▶ Problem to work on:
Although the material holds pictures, none belong in the copy; transcribe exactly, and only, the lines from the one with "Image resolution: width=757" through the end.

▶ Data provided:

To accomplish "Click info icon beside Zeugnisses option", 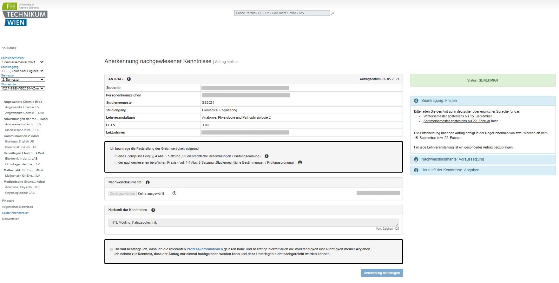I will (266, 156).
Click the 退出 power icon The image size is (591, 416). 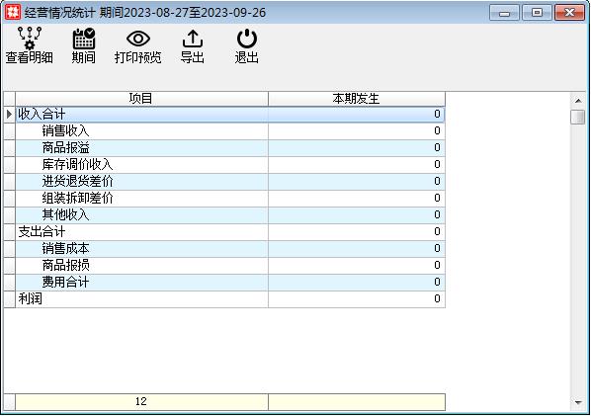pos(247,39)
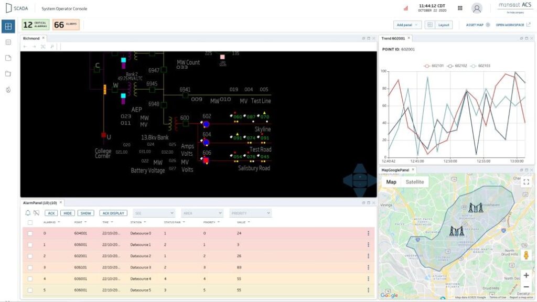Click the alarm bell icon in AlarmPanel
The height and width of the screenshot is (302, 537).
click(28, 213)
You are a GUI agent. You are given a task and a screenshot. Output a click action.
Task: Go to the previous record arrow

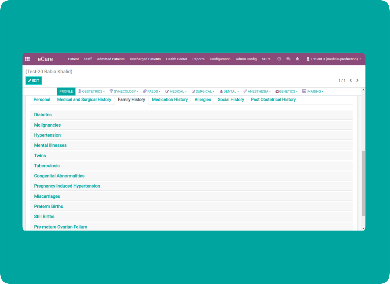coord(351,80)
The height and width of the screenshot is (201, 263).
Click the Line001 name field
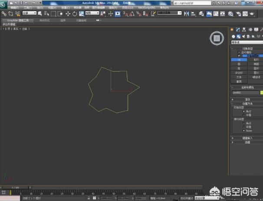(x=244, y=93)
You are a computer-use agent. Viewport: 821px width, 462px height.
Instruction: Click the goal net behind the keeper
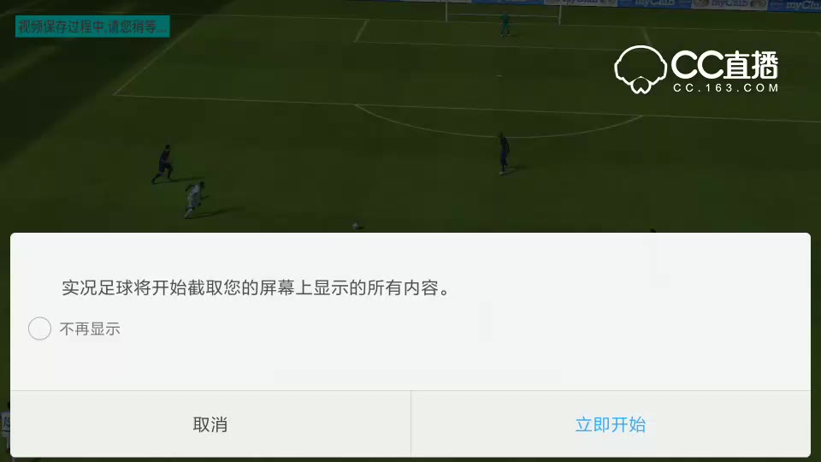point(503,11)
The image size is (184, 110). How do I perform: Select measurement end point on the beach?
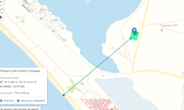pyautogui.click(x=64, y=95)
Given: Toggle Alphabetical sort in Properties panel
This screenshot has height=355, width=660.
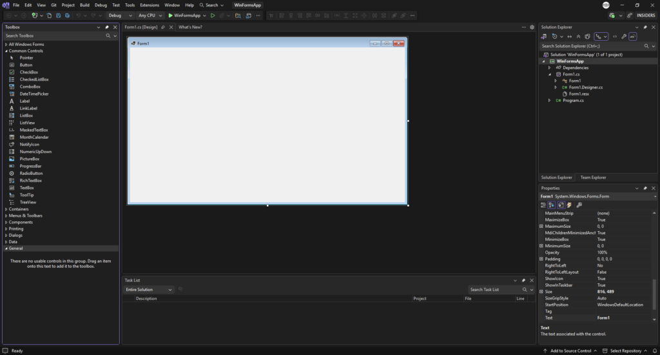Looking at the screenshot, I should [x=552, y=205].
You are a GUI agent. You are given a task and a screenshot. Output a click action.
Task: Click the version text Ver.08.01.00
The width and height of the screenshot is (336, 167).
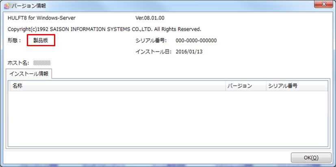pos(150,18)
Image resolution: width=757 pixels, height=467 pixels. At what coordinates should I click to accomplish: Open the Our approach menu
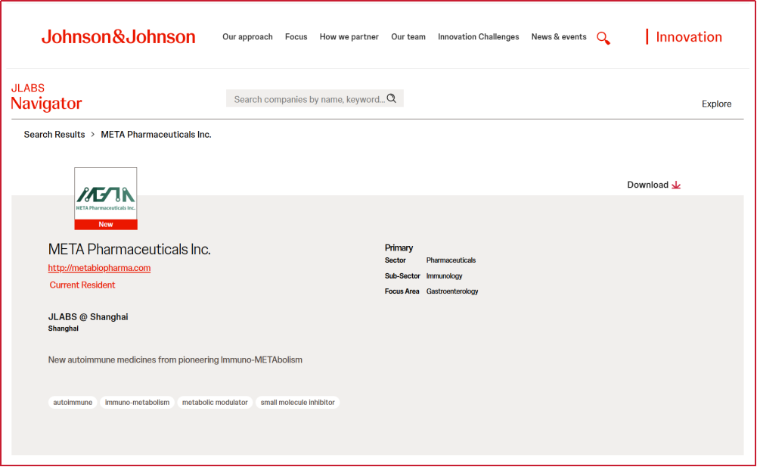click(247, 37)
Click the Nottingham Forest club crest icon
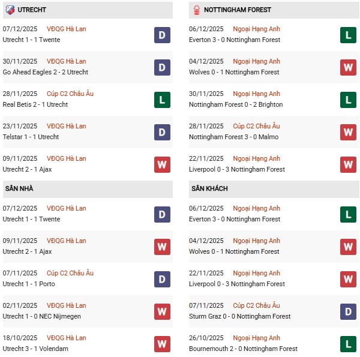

▶ Reply:
Image resolution: width=757 pixels, height=467 pixels. At what coordinates should I click to accomplish: Open the Our approach menu
click(247, 37)
Click the Nottingham Forest club crest icon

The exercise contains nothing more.